Harriet stood where she was, lips parted in shock. This was more than the idle malice of the nicknames, she realised numbly. There was genuine entrenched resentment here. Jonathan Audley wanted her out, and it seemed he was not alone in that.

So, today wasn’t just a skirmish. It was the opening salvo in a war she hadn’t realised had been declared. And it had clearly hit the target.

Her hand tightened on the handle of her briefcase. She lifted her chin, then walked forward, halting at the half-open door. Standing there as the amusement faded into embarrassed silence. Glancing round as if she was taking note of who was there—collating names and faces—before walking on down the corridor, her head high.

But her hand was shaking as she pressed the button to summon the lift. Behind her, she heard a burst of nervous giggling, and Jon Audley’s voice saying, ‘Oops.’ A sixth sense told her that someone had come out into the corridor and was watching her, waiting, probably, for some other reaction, so she made herself lean a casual shoulder against the wall, glancing idly at her watch while she waited.

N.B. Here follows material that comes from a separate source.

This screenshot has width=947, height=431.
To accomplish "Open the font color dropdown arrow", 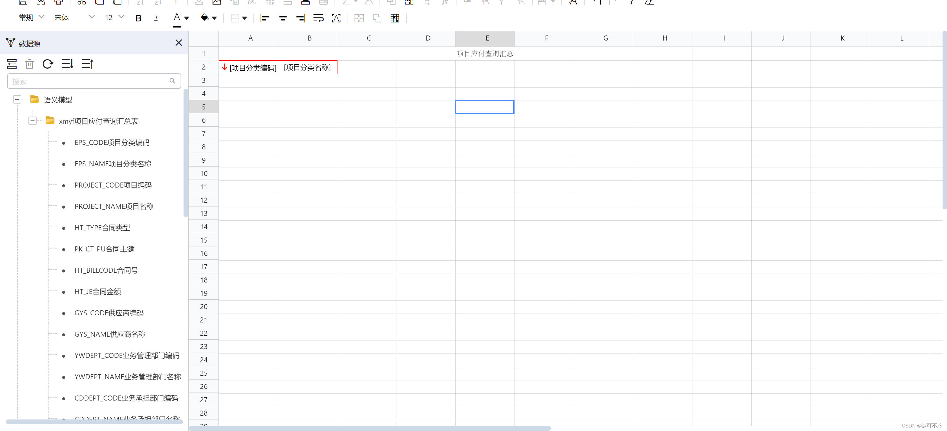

Thankfully, the lift was empty, and as the door closed she sank down on to her haunches, trying to steady her uneven breathing, fighting off the astonishing threat of tears, because she never cried.

By the time the ground floor was reached, she’d got herself back under control, and she’d at least be able to leave the building in good order.

Home, she thought longingly. My own space. My own things. A chance to regroup.

As she crossed the reception area, Les called to her. ‘That artist bloke has gone, Miss Flint, like you wanted.’

She swung round, confronting him almost dazedly, wondering what he was talking about. When she finally remembered, it was as if the incident had occurred in another lifetime.

She said curtly, ‘Good. I hope he didn’t give you any trouble.’

‘Not a bit, miss.’ He hesitated. ‘In fact he seemed a bit amused when I approached him. As if he’d been expecting it.’ He paused again. ‘And later, when I went out to check that he’d gone, I found this, fastened to the railings outside.’

He reached into a drawer, and with clear embarrassment handed her a sheet of cartridge paper, folded in half.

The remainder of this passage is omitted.